What do these three skills have in common? What ties together history and magical lore? What does it mean to be a ruling queen? The lesson texts teach Elodie that she is merely the last in a long unbroken chain of kings and queens, of magic users, and of catastrophically fatal magical mishaps. In history, as in faith, you can choose to see yourself as a small part of something much larger. By this view the queenship and the Lumen magic are seen as an act of custodianship, rather than a source of control.
Play the game long enough in different iterations and with different choices, and you end up discovering several exciting ways in which giving the wrong orders can get your princess killed. Experimenting with the more reckless magical choices shows some of the drastic consequences of the unchecked use of power.
Elodie’s magic tutor, Julianna, is a character who knows her place in the chain of things. Not very glamorous, but it serves her well. Where the King-Regent withholds information because he wants to protect his daughter from the negative consequences of magic, Julianna is more interested in protecting Nova from its Queen. At first pass she’s an irritating killjoy who’s at least as annoying as some of the classic fantasy magical mentors. To convince her to trust your princess, you have to first unlock some of the aforementioned foreboding historical lessons, which might make the pill a little easier to swallow.

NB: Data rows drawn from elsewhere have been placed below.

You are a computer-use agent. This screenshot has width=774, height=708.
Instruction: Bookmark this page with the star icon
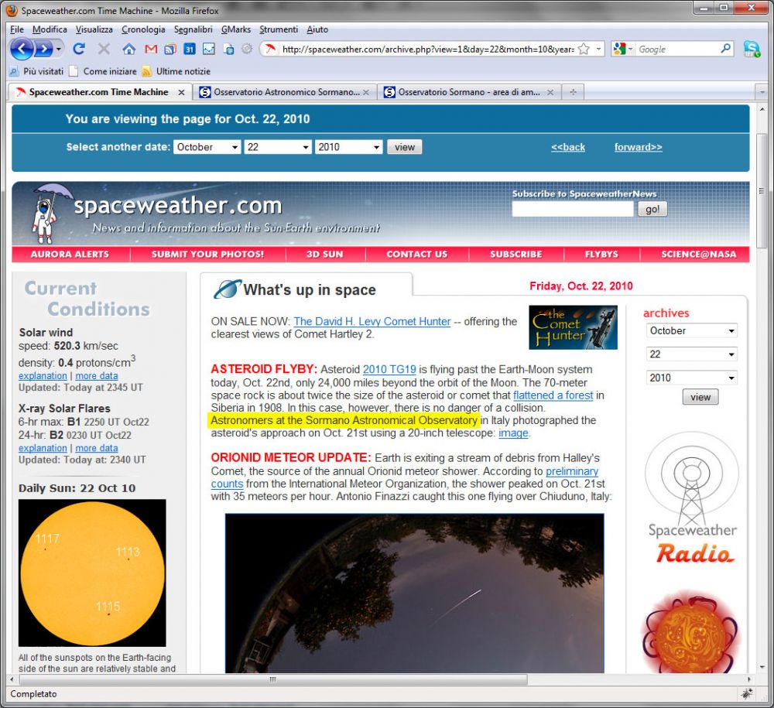584,50
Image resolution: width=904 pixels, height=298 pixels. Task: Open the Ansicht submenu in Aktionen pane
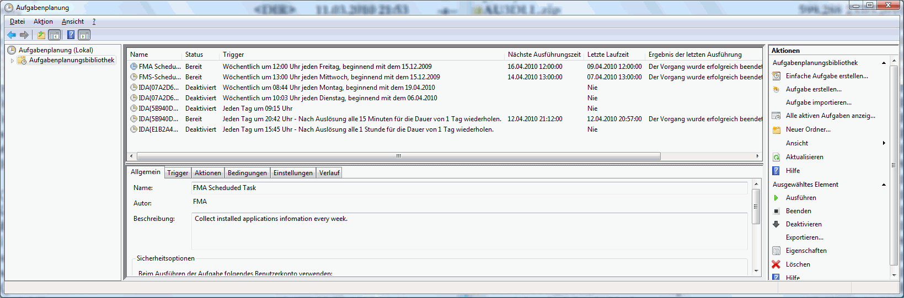[884, 143]
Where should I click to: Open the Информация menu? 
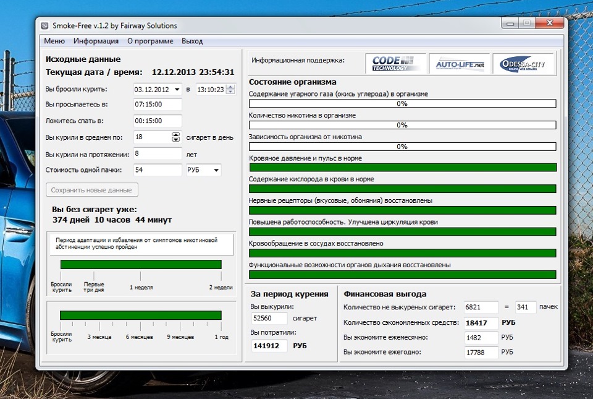(x=96, y=41)
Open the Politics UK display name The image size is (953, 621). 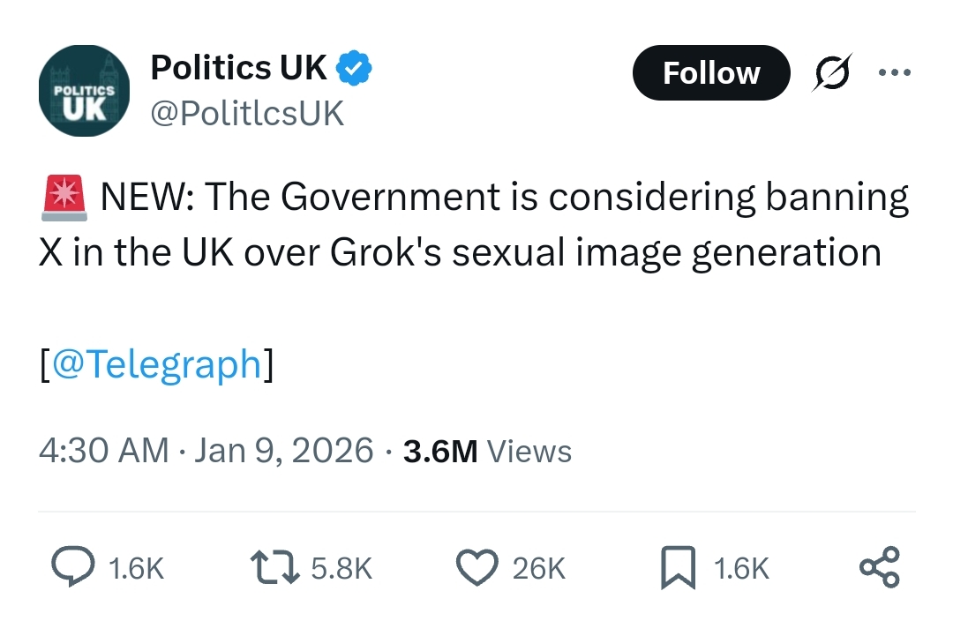(238, 67)
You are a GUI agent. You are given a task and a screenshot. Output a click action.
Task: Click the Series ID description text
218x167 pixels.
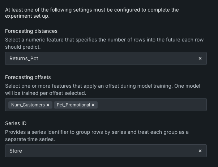point(97,135)
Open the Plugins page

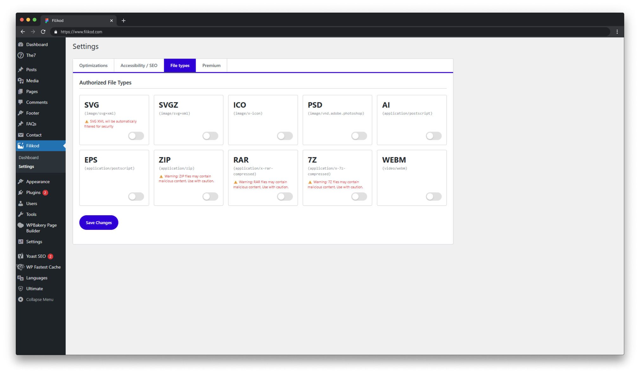click(x=33, y=192)
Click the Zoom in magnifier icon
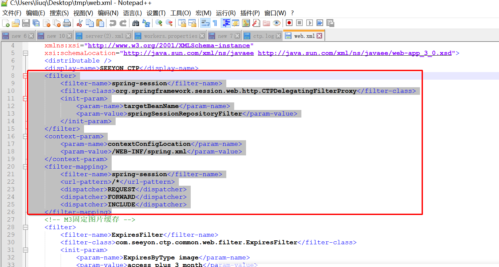 click(x=159, y=23)
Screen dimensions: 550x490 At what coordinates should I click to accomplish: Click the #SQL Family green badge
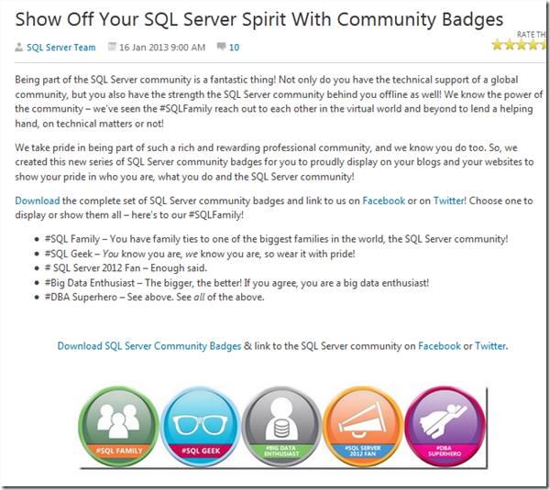(118, 427)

In case it wasn’t obvious, I’m a big far of the yielding mood and all the skills it governs. It provides an interesting perspective and an unusual contrast to the more usual sources of heroism in fantasy. And it brings to mind the banner words of Jacqueline Carey’s Kushiel’s Legacy series: that which yields is not always weak.
I had some things to say regarding the approval of the nobles and why it’s so important to maintain it, but this blog post is already far too long as it is. I think for the moment I’ll leave things at that, and perhaps return to the subject at a later date.